Not quite.  Both inode and namei fileservers store their data in individual 
files on the local filesystem.  Each local file corresponds to the contents 
of one vnode (file, directory, or symlink) in the AFS filesystem, or to 
some particular kind of per-volume metadata (a volume header or vnode 
index).  The different between the two backends lies largely in how those 
files are located by the fileserver.

In an inode fileserver (the traditional model), the vnode index contains 
the inode numbers of the underlying files for each vnode; the inode numbers 
of the indices themselves are stored in the volume header (the Vxxx.vol 
files at the top level of each vice partition).  These inodes have no 
regular directory entries which point to them; they are manipulated via a 
set of special system calls provided by the AFS kernel module.  In this 
model, the link counts on the underlying inodes reflect the number of 
vnodes referring to that inode; when the link count is decremented to zero, 
the inode is automatically freed by the normal kernel filesystem code.

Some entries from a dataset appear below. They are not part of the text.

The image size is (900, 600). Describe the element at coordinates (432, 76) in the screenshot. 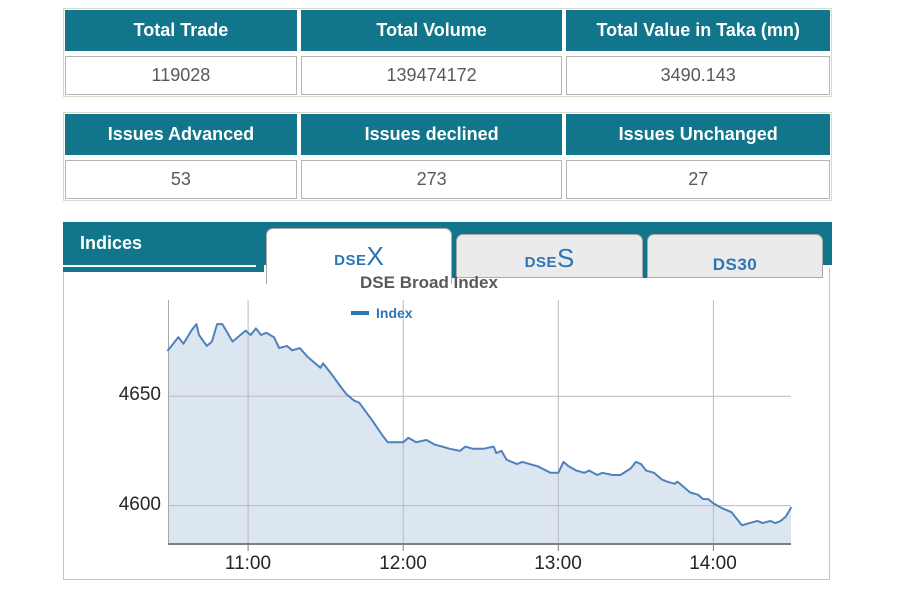

I see `value-total-volume: 139474172` at that location.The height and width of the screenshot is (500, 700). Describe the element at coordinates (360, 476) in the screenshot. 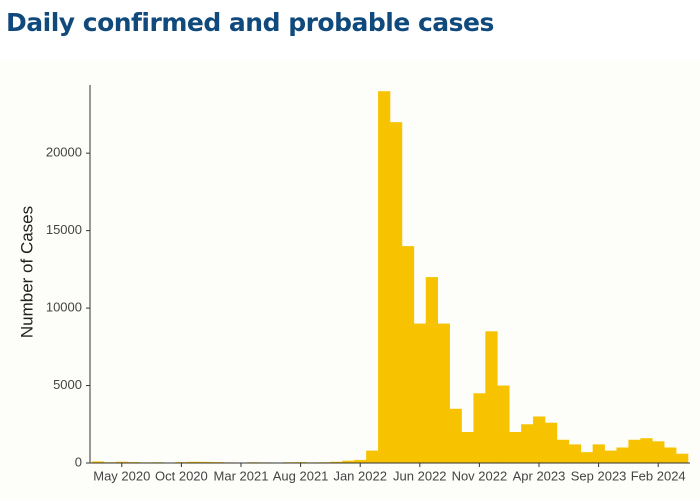

I see `x-tick-label: Jan 2022` at that location.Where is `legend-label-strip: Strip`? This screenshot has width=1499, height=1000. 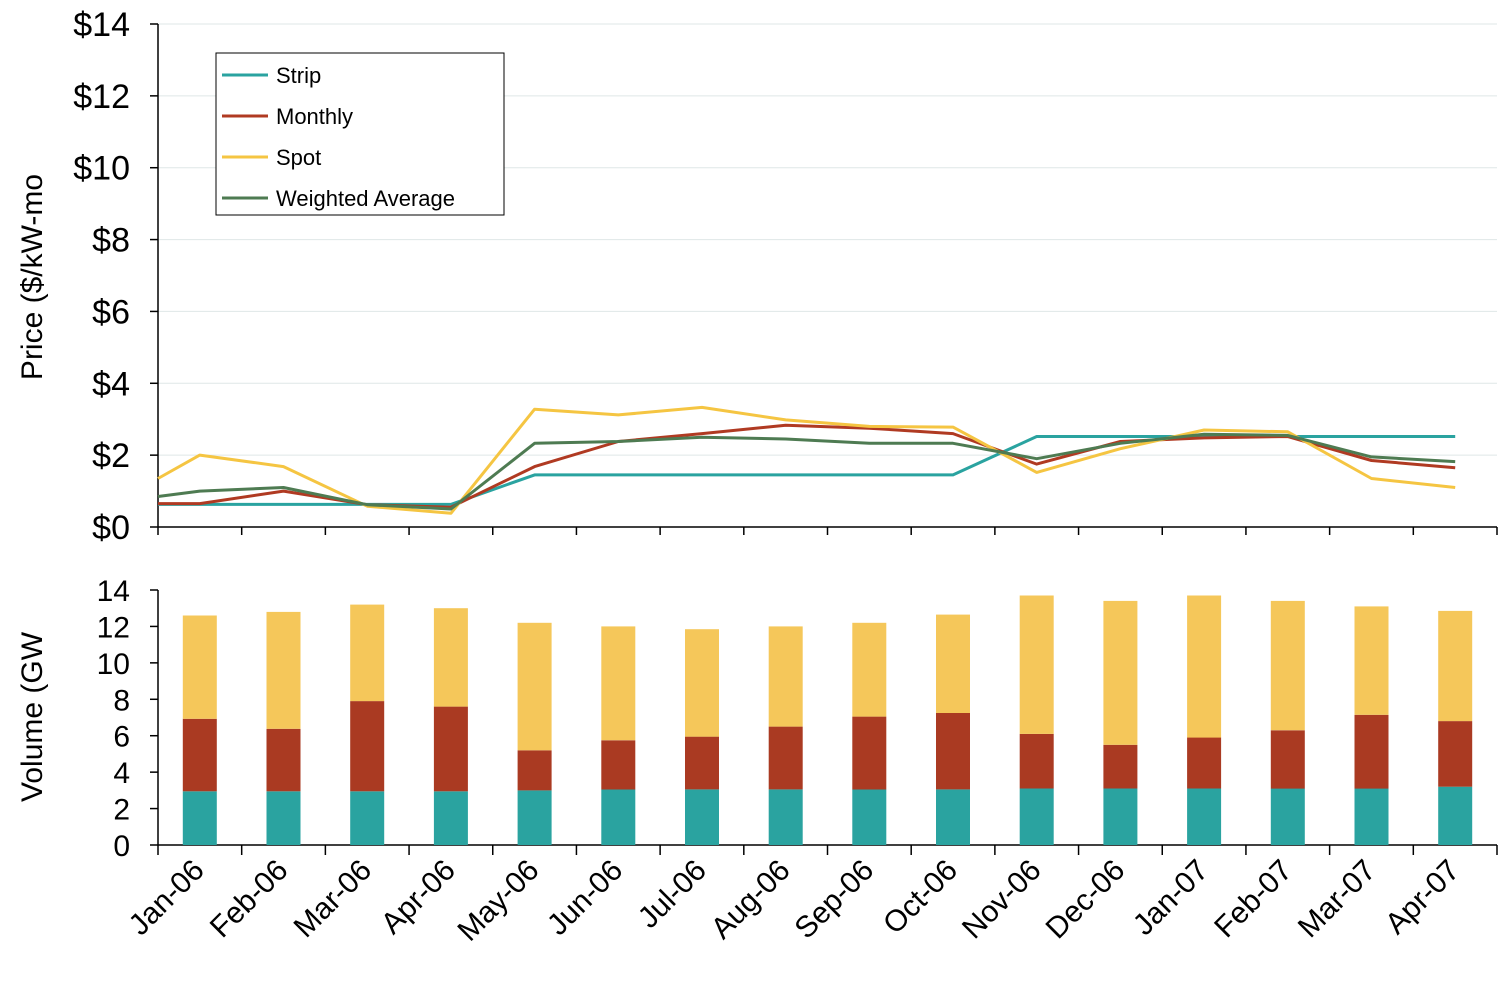 legend-label-strip: Strip is located at coordinates (298, 76).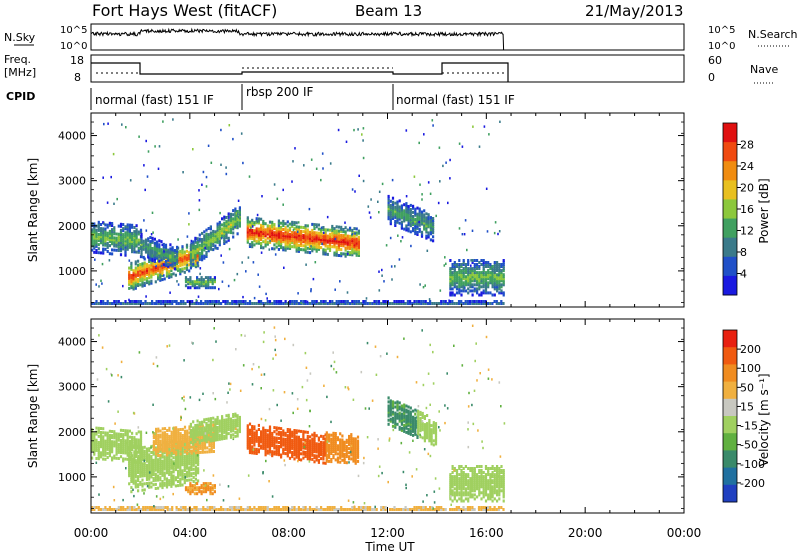  What do you see at coordinates (764, 70) in the screenshot?
I see `nave-label: Nave` at bounding box center [764, 70].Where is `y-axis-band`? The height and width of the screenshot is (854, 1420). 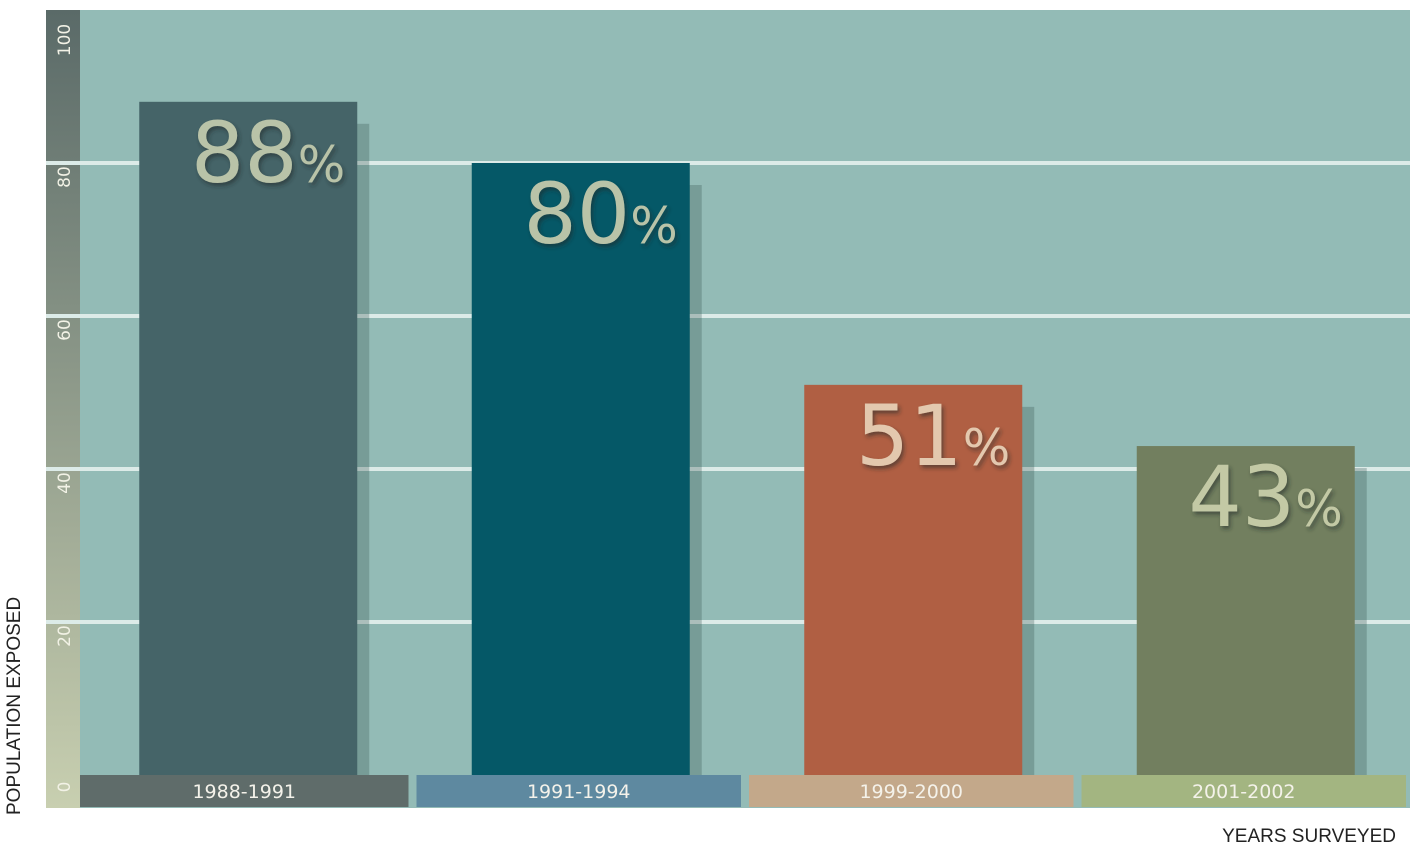 y-axis-band is located at coordinates (63, 409).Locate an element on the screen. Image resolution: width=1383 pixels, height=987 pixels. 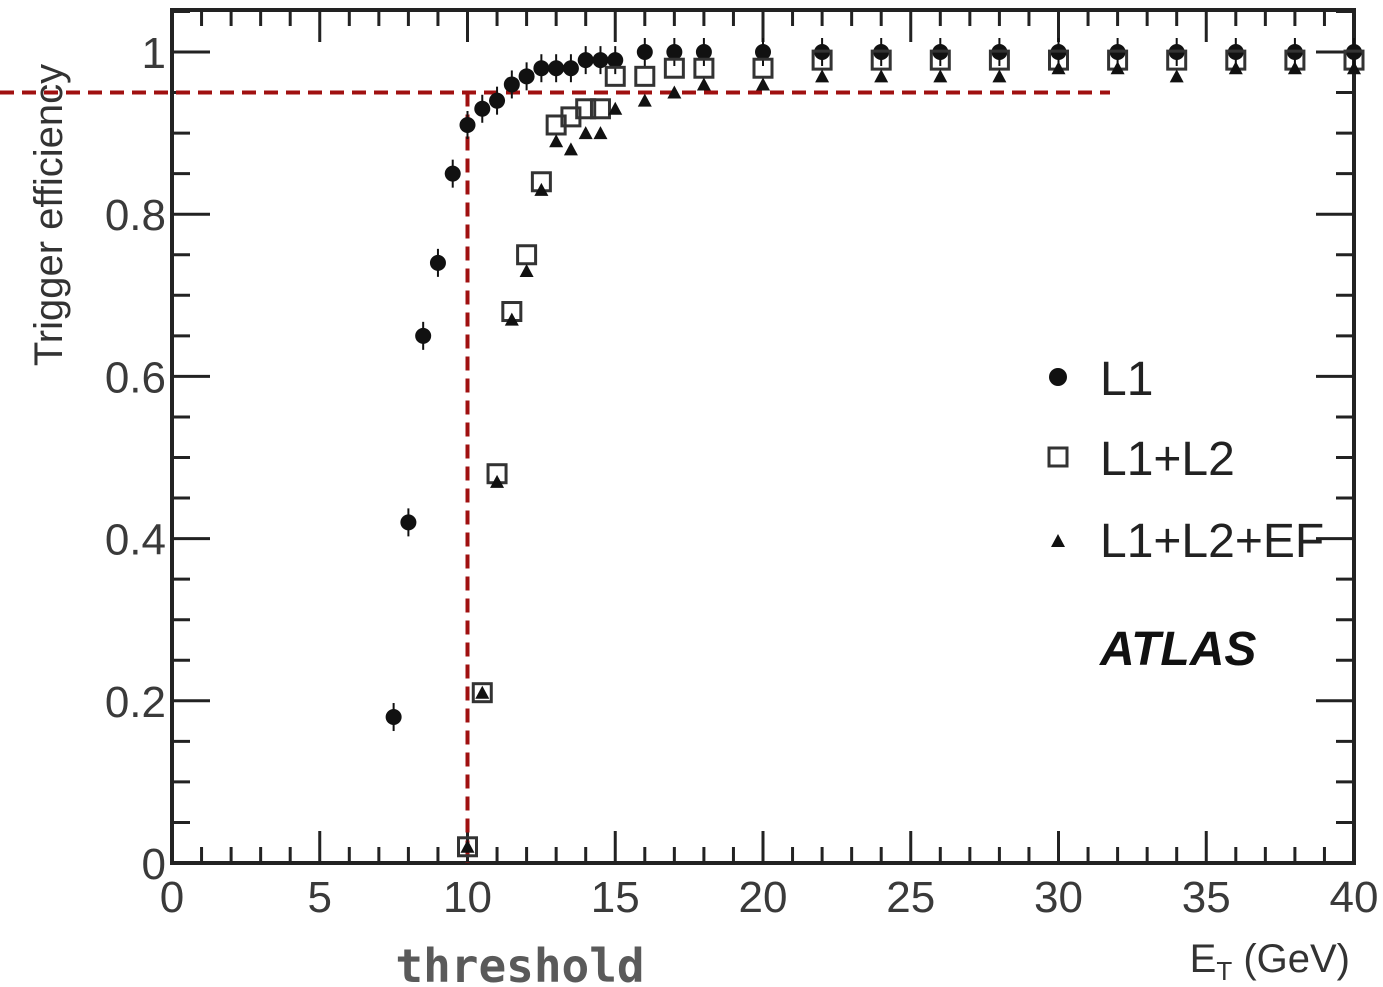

In a namei fileserver, the underlying files are normal files in the 
filesystem.  The vnode indices contain virtual "inode numbers" which are 
used to compute the file's actual filename; we then open the files by name. 
Since these are normal files on an unmodified local filesystem, their link 
counts in the underlying filesystem represent the number of actual links to 
them, which is always 1.  Information about how many vnodes are using that 
file is stored in the "link table", which is an additional per-volume 
metadata file.  This is the only backend currently available on Linux.

There is no fileserver backend which stores data in a large file or 
directly to a block device, and there never has been.  Such a thing would 
be possible, but it's not clear that it would be superior to the existing 
backends.

-- Jeffrey T. Hutzelman (N3NHS) <jhutz+@cmu.edu>
   Sr. Research Systems Programmer
   School of Computer Science - Research Computing Facility
   Carnegie Mellon University - Pittsburgh, PA